▶ [Task requirements]:
Copy out, word for word, the lines below, starting at the line that contains "Click the Specify" and running through the last line, with both ends included.

▶ [Input]:
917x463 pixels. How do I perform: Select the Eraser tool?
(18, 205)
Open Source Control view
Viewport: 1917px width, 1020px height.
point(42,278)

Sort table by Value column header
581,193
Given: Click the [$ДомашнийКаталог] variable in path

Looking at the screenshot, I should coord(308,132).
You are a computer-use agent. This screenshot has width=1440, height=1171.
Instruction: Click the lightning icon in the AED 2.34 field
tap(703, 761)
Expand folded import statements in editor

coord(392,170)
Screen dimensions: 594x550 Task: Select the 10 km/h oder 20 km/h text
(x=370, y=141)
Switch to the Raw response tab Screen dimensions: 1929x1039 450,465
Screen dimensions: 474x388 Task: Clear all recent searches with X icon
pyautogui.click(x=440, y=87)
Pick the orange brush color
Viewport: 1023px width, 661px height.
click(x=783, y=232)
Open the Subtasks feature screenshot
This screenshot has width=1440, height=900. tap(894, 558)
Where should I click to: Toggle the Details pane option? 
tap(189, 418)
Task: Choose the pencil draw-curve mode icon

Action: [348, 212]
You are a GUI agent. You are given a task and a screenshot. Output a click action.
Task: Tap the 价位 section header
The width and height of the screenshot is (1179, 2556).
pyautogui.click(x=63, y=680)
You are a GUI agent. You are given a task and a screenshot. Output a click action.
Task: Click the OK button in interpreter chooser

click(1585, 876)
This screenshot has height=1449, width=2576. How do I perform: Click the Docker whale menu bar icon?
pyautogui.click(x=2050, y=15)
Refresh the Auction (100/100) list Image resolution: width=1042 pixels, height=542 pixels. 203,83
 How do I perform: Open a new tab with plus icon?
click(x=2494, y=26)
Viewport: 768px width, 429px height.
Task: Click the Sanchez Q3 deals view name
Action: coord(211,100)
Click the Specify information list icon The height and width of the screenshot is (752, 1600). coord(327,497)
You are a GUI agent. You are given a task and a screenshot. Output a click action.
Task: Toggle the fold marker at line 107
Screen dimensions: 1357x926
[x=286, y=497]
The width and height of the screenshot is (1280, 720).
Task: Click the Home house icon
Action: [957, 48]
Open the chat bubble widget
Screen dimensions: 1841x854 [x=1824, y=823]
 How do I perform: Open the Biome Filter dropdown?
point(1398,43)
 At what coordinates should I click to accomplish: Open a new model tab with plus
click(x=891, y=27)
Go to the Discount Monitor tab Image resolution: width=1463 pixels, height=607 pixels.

▶ [Answer below]:
Click the Specify information list icon The height and width of the screenshot is (752, 1600). coord(327,497)
You are a GUI agent. You are given a task and a screenshot. Output a click action.
Task: Toggle the fold marker at line 107
Screen dimensions: 1357x926
[x=286, y=497]
The width and height of the screenshot is (1280, 720).
Task: Click the Home house icon
Action: [957, 48]
Open the chat bubble widget
Screen dimensions: 1841x854 [x=1824, y=823]
 How do I perform: Open the Biome Filter dropdown?
point(1398,43)
 At what coordinates should I click to accomplish: Open a new model tab with plus
click(x=891, y=27)
Go to the Discount Monitor tab Image resolution: width=1463 pixels, height=607 pixels.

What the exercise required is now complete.